Data section Block Start
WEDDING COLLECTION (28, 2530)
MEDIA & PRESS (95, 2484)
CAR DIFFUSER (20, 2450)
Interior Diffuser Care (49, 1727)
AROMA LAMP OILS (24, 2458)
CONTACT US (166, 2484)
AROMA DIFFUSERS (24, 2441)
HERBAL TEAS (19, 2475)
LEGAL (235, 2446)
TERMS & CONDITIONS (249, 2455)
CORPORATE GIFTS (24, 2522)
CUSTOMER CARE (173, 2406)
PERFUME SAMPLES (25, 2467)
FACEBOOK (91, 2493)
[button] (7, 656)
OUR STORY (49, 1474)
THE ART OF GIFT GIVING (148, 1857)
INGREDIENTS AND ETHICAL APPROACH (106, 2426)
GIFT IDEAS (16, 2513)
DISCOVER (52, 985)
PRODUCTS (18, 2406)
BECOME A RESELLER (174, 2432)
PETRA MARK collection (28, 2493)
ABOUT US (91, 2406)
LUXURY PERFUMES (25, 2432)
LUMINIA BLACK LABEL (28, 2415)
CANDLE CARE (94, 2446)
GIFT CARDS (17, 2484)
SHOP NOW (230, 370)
Data section Block End
• Your assignment
From the entries above, print the lines beginning at the one with "TERMS & CONDITIONS (249, 2455)" and stopping after the one with "GIFT IDEAS (16, 2513)", exactly as written and with nothing else.

• Solution for this exercise
TERMS & CONDITIONS (249, 2455)
CORPORATE GIFTS (24, 2522)
CUSTOMER CARE (173, 2406)
PERFUME SAMPLES (25, 2467)
FACEBOOK (91, 2493)
[button] (7, 656)
OUR STORY (49, 1474)
THE ART OF GIFT GIVING (148, 1857)
INGREDIENTS AND ETHICAL APPROACH (106, 2426)
GIFT IDEAS (16, 2513)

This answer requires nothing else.